__Data for the task__:
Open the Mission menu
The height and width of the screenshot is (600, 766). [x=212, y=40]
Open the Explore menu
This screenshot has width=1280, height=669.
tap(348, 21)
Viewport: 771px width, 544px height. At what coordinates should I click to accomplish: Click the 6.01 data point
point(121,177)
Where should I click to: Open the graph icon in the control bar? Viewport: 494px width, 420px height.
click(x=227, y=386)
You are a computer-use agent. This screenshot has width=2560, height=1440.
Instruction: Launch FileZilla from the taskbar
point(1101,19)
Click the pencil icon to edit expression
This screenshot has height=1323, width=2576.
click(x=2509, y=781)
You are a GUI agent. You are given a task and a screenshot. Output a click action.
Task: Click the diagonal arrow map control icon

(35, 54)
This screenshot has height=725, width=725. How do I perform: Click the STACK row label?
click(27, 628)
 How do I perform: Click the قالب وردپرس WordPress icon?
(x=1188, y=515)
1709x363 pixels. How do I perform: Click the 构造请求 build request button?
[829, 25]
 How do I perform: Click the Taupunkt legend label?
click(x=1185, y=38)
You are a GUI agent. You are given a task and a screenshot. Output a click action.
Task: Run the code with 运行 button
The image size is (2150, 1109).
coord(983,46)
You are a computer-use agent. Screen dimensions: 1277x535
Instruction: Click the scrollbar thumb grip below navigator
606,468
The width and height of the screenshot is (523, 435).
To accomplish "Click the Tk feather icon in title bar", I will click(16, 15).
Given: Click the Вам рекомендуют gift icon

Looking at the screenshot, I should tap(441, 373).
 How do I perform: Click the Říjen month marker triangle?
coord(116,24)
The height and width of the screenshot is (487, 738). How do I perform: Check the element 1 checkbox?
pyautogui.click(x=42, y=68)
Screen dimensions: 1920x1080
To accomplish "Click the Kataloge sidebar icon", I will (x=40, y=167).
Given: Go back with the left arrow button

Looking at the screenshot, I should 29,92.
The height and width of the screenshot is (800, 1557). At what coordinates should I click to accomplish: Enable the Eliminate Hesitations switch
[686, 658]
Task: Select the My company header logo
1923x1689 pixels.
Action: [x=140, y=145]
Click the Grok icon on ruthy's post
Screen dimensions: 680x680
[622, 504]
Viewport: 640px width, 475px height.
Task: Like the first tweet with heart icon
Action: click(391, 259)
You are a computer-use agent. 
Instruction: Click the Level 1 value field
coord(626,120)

__What you will do__:
Copy out the entries below word for word, each line as it stands.

__Answer to the exercise__:
Open the Mission menu
The height and width of the screenshot is (600, 766). [x=212, y=40]
Open the Explore menu
This screenshot has width=1280, height=669.
tap(348, 21)
Viewport: 771px width, 544px height. At what coordinates should I click to accomplish: Click the 6.01 data point
point(121,177)
Where should I click to: Open the graph icon in the control bar? Viewport: 494px width, 420px height.
click(x=227, y=386)
You are a computer-use agent. This screenshot has width=2560, height=1440.
Instruction: Launch FileZilla from the taskbar
point(1101,19)
Click the pencil icon to edit expression
This screenshot has height=1323, width=2576.
click(x=2509, y=781)
You are a GUI agent. You are given a task and a screenshot. Output a click action.
Task: Click the diagonal arrow map control icon

(35, 54)
This screenshot has height=725, width=725. How do I perform: Click the STACK row label?
click(27, 628)
 How do I perform: Click the قالب وردپرس WordPress icon?
(x=1188, y=515)
1709x363 pixels. How do I perform: Click the 构造请求 build request button?
[829, 25]
 How do I perform: Click the Taupunkt legend label?
click(x=1185, y=38)
You are a GUI agent. You are given a task and a screenshot. Output a click action.
Task: Run the code with 运行 button
The image size is (2150, 1109).
coord(983,46)
You are a computer-use agent. Screen dimensions: 1277x535
Instruction: Click the scrollbar thumb grip below navigator
606,468
The width and height of the screenshot is (523, 435).
To accomplish "Click the Tk feather icon in title bar", I will click(16, 15).
Given: Click the Вам рекомендуют gift icon

Looking at the screenshot, I should tap(441, 373).
 How do I perform: Click the Říjen month marker triangle?
coord(116,24)
The height and width of the screenshot is (487, 738). How do I perform: Check the element 1 checkbox?
pyautogui.click(x=42, y=68)
Screen dimensions: 1920x1080
To accomplish "Click the Kataloge sidebar icon", I will (x=40, y=167).
Given: Go back with the left arrow button

Looking at the screenshot, I should 29,92.
The height and width of the screenshot is (800, 1557). At what coordinates should I click to accomplish: Enable the Eliminate Hesitations switch
[686, 658]
Task: Select the My company header logo
1923x1689 pixels.
Action: [x=140, y=145]
Click the Grok icon on ruthy's post
Screen dimensions: 680x680
[622, 504]
Viewport: 640px width, 475px height.
Task: Like the first tweet with heart icon
Action: click(391, 259)
You are a computer-use agent. 
Instruction: Click the Level 1 value field
coord(626,120)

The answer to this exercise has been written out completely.